MetaICVI.load_classifier
— Methodload_classifier(filepath::String)
Load the classifier at the filepath.
Arguments
filepath::String
: location of the classifier .jld file.
MetaICVI.safe_save_classifier
— Methodsafe_save_classifier(metaicvi::MetaICVIModule)
Error handle saving of the metaicvi classifier.
Arguments
metaicvi::MetaICVIModule
: metaicvi module containing the classifier and path for saving.
MetaICVI.safe_save_rocket
— Methodsafe_save_rocket(metaicvi::MetaICVIModule)
Error handle saving of the metaicvi rocket kernels.
Arguments
metaicvi::MetaICVIModule
: metaicvi module containing the classifier and path for saving.
MetaICVI.save_classifier
— Methodsave_classifier(classifier::MetaICVIClassifier, filepath::String)
Save the classifier at the filepath.
Arguments
classifier::MetaICVIClassifier
: classifier object to save.filepath::String
: name/path to save the classifier .jld file.
MetaICVI.train_and_save
— Methodtrain_and_save(metaicvi::MetaICVIModule, x::RealMatrix, y::IntegerVector)
Train the classifier on x/y and save the kernels and classifier.
Arguments
metaicvi::MetaICVIModule
: metaicvi module to save with.x::RealMatrix
: features to train on.y::IntegerVector
: correct/over/under partition targets.
MetaICVI.Rocket.RocketKernel
— TypeRocketKernel
Structure containing information about one rocket kernel.
MetaICVI.Rocket.RocketModule
— TypeRocketModule
Structure containing a vector of rocket kernels.
MetaICVI.Rocket.RocketModule
— MethodRocketModule(input_length::Integer, n_kernels::Integer)
Create a new RocketModule structure, requiring feature length and the number of kernels.
MetaICVI.Rocket.RocketModule
— MethodRocketModule()
Default constructor for the RocketModule object.
MetaICVI.Rocket.apply_kernel
— Methodapply_kernel(kernel::RocketKernel, x::RealVector)
Apply a single RocketModule kernel to the sequence x.
Arguments
kernel::RocketKernel
: rocket kernel used for computing features.x::RealVector
: data sequence for computing rocket features.
MetaICVI.Rocket.apply_kernels
— Methodapply_kernels(rocket::RocketModule, x::RealVector)
Run a vector of rocket kernels along a sequence x.
Arguments
rocket::RocketModule
: rocket module containing many kernels for processing.x::RealVector
: data sequence for computing rocket features.

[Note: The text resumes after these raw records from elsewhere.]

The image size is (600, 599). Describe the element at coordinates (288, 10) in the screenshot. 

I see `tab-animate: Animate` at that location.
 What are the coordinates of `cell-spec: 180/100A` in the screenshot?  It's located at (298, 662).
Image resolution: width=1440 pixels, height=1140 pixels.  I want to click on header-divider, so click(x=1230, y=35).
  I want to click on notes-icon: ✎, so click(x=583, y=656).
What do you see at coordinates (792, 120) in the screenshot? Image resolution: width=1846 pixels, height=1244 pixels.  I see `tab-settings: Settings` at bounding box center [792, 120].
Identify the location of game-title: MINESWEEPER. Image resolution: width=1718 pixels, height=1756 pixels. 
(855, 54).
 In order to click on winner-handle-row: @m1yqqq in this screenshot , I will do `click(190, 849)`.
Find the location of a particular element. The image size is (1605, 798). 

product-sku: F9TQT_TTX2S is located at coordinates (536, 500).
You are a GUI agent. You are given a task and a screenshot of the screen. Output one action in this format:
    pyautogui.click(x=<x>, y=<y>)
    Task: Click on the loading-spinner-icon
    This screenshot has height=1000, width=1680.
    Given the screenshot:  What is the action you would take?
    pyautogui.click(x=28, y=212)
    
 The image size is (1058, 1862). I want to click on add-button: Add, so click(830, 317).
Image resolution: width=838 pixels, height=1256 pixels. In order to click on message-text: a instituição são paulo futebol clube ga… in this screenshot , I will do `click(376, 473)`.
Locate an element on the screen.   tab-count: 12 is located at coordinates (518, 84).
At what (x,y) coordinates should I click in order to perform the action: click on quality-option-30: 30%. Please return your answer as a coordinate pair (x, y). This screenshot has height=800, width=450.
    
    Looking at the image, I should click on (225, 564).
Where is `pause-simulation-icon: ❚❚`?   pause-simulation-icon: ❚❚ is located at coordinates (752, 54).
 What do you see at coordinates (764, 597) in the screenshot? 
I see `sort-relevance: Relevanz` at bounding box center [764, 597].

MetaICVI.Rocket.load_rocket
— Functionload_rocket(filepath::String="rocket.jld2")
Load and return a rocket module with existing parameters from a .jld2 file.
Arguments
filepath::String
: path to .jld2 containing rocket parameters. Defaults to rocket.jld2.
MetaICVI.Rocket.save_rocket
— Functionsave_rocket(rocket::RocketModule, filepath::String="rocket.jld2")
Save the rocket parameters to a .jld2 file.
Arguments
rocket::RocketModule
: rocket module to save. filepath::String
: path to .jld2 for saving rocket parameters. Defaults to rocket.jld2.